It seems that you are running your code in global scope, which is terrible for performance and will lead to excessive allocations. Make sure that your code is wrapped in a function when you run it.

Also I’m not a differential equation expert but the references to “Runge-Kutta coefficients” in your code make me suspect that you are rolling your own rk4 implementation here? If that’s the case I would concur with Oscar’s advice in a thread a few weeks ago:

2 Likes

Thanks for the advice.
I have tried to enclose all code in functions.
However, nothing has changed.
Specifically, I wrapped everything from “Setparameter” to “SaveInstantFields2D” in functions.
Then call function for simulation.

I honestory want to run rk4 from DefferentialEquattion.jl. But my Lab’s rk4 code progression is little unique so I cannot write rk4 from pakkage…

In that case I suppose you will have to start profiling your code to see where the time is spent and allocations are coming from using something like

https://docs.julialang.org/en/v1/manual/profile/

Here’s a whole recent thread on profiling allocations:

2 Likes

There are a few performance gotaches in your code that can be easily addressed:

  1. The FFT plans you created allocate extra memory whenever you apply them with the * operator. To avoid that you should preallocate storage for those results and use the mul! function to evalute the FFT into a buffer. This is mentioned in the docs here (which unfortunately are separated from the docs of FFTW.jl) API · AbstractFFTs.jl

  2. I see you spliced in many . do broadcast operations, however, there are a few lines where you missed one or two. Perhaps consider the @. macro instead that automatically applies . to every operation in the expression it preceeds, see Arrays · The Julia Language

  3. Try following the performance tips that were linked earlier. In particular try wrapping everything (including the non-constant parameters) into a function.

  4. Try using a profiler like BenchmarkTools.jl, PProf.jl or ProfileView.jl to get detailed infos of where your code is bottlenecked.

2 Likes

I don’t believe this code is doing what it is supposed to do or at least it is horribly inefficient in what it tries to do. I put some annotations below.

To use inplace ffts, I think it is sufficient to append a “!” to your plan_fft calls.

2 Likes

To apply a plan with no allocations, you have two choices:

  1. Use a pre-allocated output array and use mul!, e.g. mul!(output_array, p_ifft_dUdx, output_array, input_array)
  2. Create an in-place plan with plan_fft!

Note that you have lots of other unnecessary memory allocations.

  • e.g. 1im * KX .* AA .* Uc allocates two arrays, one for 1im * KX and one for for the result of the other multiplications (since the 1im * operation is not fused, see e.g. the more dots blog post).
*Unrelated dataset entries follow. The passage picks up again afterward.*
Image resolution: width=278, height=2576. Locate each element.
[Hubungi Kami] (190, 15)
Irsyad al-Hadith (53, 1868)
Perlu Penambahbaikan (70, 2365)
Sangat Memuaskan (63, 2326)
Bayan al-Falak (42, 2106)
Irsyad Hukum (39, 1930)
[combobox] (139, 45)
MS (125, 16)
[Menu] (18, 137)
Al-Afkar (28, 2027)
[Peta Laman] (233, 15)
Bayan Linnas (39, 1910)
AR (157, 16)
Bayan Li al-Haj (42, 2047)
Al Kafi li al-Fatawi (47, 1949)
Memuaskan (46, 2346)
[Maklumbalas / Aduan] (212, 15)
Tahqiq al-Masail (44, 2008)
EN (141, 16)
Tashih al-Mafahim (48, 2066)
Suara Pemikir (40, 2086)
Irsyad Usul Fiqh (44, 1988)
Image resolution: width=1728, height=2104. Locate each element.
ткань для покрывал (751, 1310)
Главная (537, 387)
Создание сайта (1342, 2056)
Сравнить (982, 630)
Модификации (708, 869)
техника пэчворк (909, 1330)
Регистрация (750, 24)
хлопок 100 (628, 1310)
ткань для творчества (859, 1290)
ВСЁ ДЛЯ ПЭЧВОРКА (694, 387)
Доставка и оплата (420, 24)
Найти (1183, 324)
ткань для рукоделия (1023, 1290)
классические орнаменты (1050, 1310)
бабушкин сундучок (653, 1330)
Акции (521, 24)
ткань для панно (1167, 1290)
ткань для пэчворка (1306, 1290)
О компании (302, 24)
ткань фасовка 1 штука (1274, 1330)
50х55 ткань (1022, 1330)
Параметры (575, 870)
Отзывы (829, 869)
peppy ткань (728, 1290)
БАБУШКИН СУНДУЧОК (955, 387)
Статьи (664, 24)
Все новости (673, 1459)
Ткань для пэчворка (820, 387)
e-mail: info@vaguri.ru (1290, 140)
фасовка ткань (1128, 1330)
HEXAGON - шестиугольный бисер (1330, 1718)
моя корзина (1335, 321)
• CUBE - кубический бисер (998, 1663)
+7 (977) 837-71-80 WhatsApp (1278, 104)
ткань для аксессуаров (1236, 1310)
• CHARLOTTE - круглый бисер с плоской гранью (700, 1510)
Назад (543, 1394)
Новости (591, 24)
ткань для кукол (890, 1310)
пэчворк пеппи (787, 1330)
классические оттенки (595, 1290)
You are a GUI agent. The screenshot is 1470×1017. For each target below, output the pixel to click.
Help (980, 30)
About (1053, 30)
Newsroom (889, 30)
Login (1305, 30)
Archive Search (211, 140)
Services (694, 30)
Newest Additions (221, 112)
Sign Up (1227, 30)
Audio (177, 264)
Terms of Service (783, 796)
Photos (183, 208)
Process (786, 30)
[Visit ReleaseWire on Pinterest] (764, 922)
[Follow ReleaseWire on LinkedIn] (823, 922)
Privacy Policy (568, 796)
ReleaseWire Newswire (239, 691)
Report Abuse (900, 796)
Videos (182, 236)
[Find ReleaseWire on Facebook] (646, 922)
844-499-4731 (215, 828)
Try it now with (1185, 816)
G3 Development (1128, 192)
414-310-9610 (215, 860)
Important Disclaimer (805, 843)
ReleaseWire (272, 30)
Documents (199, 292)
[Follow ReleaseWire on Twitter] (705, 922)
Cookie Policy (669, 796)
If you want to make it fully allocation-free you would also want to pre-allocate the output, e.g. @. dUdx_fourier = 1im * KX * AA * Uc (@. makes it a lot more readable), then do dUdx .= real.(p_ifft_dUdx * dUdx_fourier) with your in-place plan (via plan_fft!).
  • complex(zeros(N, N)) allocates an array of real zeros, then allocates a new array of complex zeros. To use a single allocation, do zeros(ComplexF64, N, N).
  • dU .= dUconv + dUdiff allocates an array for the right hand side, because you didn’t use .+
  • Uhat = Uhat-(KX.*Uhat + KY.*Vhat).*KX./(KX.^2 + KY.^2) allocates, because you didn’t use .+ or .=. (Would have been clearer just to use @.)
  • Uhat[isnan.(Uhat)] .= 0 allocates an array for the result of isnan.(Uhat)
  • etc.

PS. There is no need for a semicolon (;) after every statement.

PPS. See the very first performance tip in the manual: performance-critical code should be inside a function, and should not use globals. Simply putting the code inside a function is not enough if your parameters are still global variables, not function arguments.

PPPS. In general, porting Matlab code line-by-line will result in suboptimal Julia code. You take full advantage of Julia by writing in a Julia style, not in a Matlab style.

PPPPS. If your FFT outputs are always real, i.e. your FFT inputs have conjugate symmetry, then you can save a factor of two in time and memory by using the rfft interface (where you only store the non-redundant half in the Fourier domain). This is a little trickier to work with, however, so I would put that off until you’ve gotten everything else going smoothly and have a better understanding of Julia.

6 Likes